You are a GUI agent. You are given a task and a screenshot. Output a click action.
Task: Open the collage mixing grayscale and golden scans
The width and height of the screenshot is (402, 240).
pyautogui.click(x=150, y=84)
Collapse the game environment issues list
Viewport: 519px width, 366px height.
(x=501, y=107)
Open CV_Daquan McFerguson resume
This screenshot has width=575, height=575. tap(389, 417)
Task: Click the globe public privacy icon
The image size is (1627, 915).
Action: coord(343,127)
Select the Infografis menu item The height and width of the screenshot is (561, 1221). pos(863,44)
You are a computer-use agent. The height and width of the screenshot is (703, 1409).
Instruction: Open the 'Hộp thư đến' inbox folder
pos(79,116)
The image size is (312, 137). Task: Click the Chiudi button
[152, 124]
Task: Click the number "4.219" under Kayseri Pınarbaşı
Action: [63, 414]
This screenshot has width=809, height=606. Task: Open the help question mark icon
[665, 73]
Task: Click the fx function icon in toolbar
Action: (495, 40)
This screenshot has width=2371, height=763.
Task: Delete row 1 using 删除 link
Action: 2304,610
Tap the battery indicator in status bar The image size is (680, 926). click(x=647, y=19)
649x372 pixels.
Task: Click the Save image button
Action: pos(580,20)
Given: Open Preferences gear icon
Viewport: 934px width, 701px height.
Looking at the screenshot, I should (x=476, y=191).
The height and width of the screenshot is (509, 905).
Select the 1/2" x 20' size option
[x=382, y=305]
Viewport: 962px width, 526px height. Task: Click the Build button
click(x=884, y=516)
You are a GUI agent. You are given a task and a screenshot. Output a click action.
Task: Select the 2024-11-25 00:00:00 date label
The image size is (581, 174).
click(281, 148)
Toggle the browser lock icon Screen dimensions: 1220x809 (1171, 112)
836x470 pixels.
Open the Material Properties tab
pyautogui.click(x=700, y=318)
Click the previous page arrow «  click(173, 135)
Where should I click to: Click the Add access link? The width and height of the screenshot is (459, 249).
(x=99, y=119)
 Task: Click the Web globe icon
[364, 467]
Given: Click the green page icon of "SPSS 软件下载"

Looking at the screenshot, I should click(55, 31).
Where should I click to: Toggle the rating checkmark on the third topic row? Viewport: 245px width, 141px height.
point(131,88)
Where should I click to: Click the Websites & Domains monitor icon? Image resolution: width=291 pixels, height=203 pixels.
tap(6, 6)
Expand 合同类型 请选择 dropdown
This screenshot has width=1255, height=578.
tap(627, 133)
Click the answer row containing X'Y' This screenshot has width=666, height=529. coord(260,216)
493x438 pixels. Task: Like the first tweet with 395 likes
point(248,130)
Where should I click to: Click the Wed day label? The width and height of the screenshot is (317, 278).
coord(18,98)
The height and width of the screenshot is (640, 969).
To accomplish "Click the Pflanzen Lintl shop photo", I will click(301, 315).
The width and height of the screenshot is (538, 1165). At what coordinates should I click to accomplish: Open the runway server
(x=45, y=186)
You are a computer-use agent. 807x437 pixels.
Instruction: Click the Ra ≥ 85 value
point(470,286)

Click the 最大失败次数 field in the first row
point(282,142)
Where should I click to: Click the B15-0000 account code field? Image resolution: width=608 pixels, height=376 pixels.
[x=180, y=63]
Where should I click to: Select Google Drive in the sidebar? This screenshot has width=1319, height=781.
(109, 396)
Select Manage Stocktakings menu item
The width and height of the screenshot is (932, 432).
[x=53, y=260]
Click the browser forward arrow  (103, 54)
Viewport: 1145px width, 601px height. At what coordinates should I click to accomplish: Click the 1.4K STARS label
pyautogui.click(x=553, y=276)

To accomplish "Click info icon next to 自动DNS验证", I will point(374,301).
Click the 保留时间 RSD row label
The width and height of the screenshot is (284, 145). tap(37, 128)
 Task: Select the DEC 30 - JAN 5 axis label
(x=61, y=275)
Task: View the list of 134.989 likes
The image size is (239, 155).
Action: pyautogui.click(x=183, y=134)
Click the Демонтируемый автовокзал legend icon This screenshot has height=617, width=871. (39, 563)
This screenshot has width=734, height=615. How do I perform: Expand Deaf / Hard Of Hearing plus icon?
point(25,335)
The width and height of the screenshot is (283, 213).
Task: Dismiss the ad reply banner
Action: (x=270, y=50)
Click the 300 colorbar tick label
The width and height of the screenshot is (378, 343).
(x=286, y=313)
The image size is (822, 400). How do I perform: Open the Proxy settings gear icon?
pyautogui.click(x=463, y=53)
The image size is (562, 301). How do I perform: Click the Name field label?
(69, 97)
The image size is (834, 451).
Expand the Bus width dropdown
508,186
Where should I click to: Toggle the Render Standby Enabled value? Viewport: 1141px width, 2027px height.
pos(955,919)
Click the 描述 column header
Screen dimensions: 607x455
+---+
The exercise:
Could you rewrite every one of the records above, changing "The image size is" to "The screenshot size is" and leaving everything else the same?

Result for this task:
You are a GUI agent. You are given a task and a screenshot. Output a click action.
Task: Open the collage mixing grayscale and golden scans
The width and height of the screenshot is (402, 240).
pyautogui.click(x=150, y=84)
Collapse the game environment issues list
Viewport: 519px width, 366px height.
(x=501, y=107)
Open CV_Daquan McFerguson resume
This screenshot has width=575, height=575. tap(389, 417)
Task: Click the globe public privacy icon
The screenshot size is (1627, 915).
Action: coord(343,127)
Select the Infografis menu item The height and width of the screenshot is (561, 1221). pos(863,44)
You are a computer-use agent. The height and width of the screenshot is (703, 1409).
Instruction: Open the 'Hộp thư đến' inbox folder
pos(79,116)
The screenshot size is (312, 137). Task: Click the Chiudi button
[152, 124]
Task: Click the number "4.219" under Kayseri Pınarbaşı
Action: [63, 414]
This screenshot has width=809, height=606. Task: Open the help question mark icon
[665, 73]
Task: Click the fx function icon in toolbar
Action: (495, 40)
This screenshot has width=2371, height=763.
Task: Delete row 1 using 删除 link
Action: 2304,610
Tap the battery indicator in status bar The screenshot size is (680, 926). click(x=647, y=19)
649x372 pixels.
Task: Click the Save image button
Action: pos(580,20)
Given: Open Preferences gear icon
Viewport: 934px width, 701px height.
Looking at the screenshot, I should (x=476, y=191).
The height and width of the screenshot is (509, 905).
Select the 1/2" x 20' size option
[x=382, y=305]
Viewport: 962px width, 526px height. Task: Click the Build button
click(x=884, y=516)
You are a GUI agent. You are given a task and a screenshot. Output a click action.
Task: Select the 2024-11-25 00:00:00 date label
The screenshot size is (581, 174).
click(281, 148)
Toggle the browser lock icon Screen dimensions: 1220x809 (1171, 112)
836x470 pixels.
Open the Material Properties tab
pyautogui.click(x=700, y=318)
Click the previous page arrow «  click(173, 135)
Where should I click to: Click the Add access link? The width and height of the screenshot is (459, 249).
(x=99, y=119)
 Task: Click the Web globe icon
[364, 467]
Given: Click the green page icon of "SPSS 软件下载"

Looking at the screenshot, I should click(55, 31).
Where should I click to: Toggle the rating checkmark on the third topic row? Viewport: 245px width, 141px height.
point(131,88)
Where should I click to: Click the Websites & Domains monitor icon? Image resolution: width=291 pixels, height=203 pixels.
tap(6, 6)
Expand 合同类型 请选择 dropdown
This screenshot has width=1255, height=578.
tap(627, 133)
Click the answer row containing X'Y' This screenshot has width=666, height=529. coord(260,216)
493x438 pixels. Task: Like the first tweet with 395 likes
point(248,130)
Where should I click to: Click the Wed day label? The width and height of the screenshot is (317, 278).
coord(18,98)
The height and width of the screenshot is (640, 969).
To accomplish "Click the Pflanzen Lintl shop photo", I will click(301, 315).
The width and height of the screenshot is (538, 1165). At what coordinates should I click to accomplish: Open the runway server
(x=45, y=186)
You are a computer-use agent. 807x437 pixels.
Instruction: Click the Ra ≥ 85 value
point(470,286)

Click the 最大失败次数 field in the first row
point(282,142)
Where should I click to: Click the B15-0000 account code field? Image resolution: width=608 pixels, height=376 pixels.
[x=180, y=63]
Where should I click to: Select Google Drive in the sidebar? This screenshot has width=1319, height=781.
(109, 396)
Select Manage Stocktakings menu item
The width and height of the screenshot is (932, 432).
[x=53, y=260]
Click the browser forward arrow  (103, 54)
Viewport: 1145px width, 601px height. At what coordinates should I click to accomplish: Click the 1.4K STARS label
pyautogui.click(x=553, y=276)

To accomplish "Click info icon next to 自动DNS验证", I will point(374,301).
Click the 保留时间 RSD row label
The width and height of the screenshot is (284, 145). tap(37, 128)
 Task: Select the DEC 30 - JAN 5 axis label
(x=61, y=275)
Task: View the list of 134.989 likes
The screenshot size is (239, 155).
Action: pyautogui.click(x=183, y=134)
Click the Демонтируемый автовокзал legend icon This screenshot has height=617, width=871. (39, 563)
This screenshot has width=734, height=615. How do I perform: Expand Deaf / Hard Of Hearing plus icon?
point(25,335)
The width and height of the screenshot is (283, 213).
Task: Dismiss the ad reply banner
Action: (x=270, y=50)
Click the 300 colorbar tick label
The width and height of the screenshot is (378, 343).
(x=286, y=313)
The screenshot size is (822, 400). How do I perform: Open the Proxy settings gear icon?
pyautogui.click(x=463, y=53)
The screenshot size is (562, 301). How do I perform: Click the Name field label?
(69, 97)
The screenshot size is (834, 451).
Expand the Bus width dropdown
508,186
Where should I click to: Toggle the Render Standby Enabled value? Viewport: 1141px width, 2027px height.
pos(955,919)
Click the 描述 column header
Screen dimensions: 607x455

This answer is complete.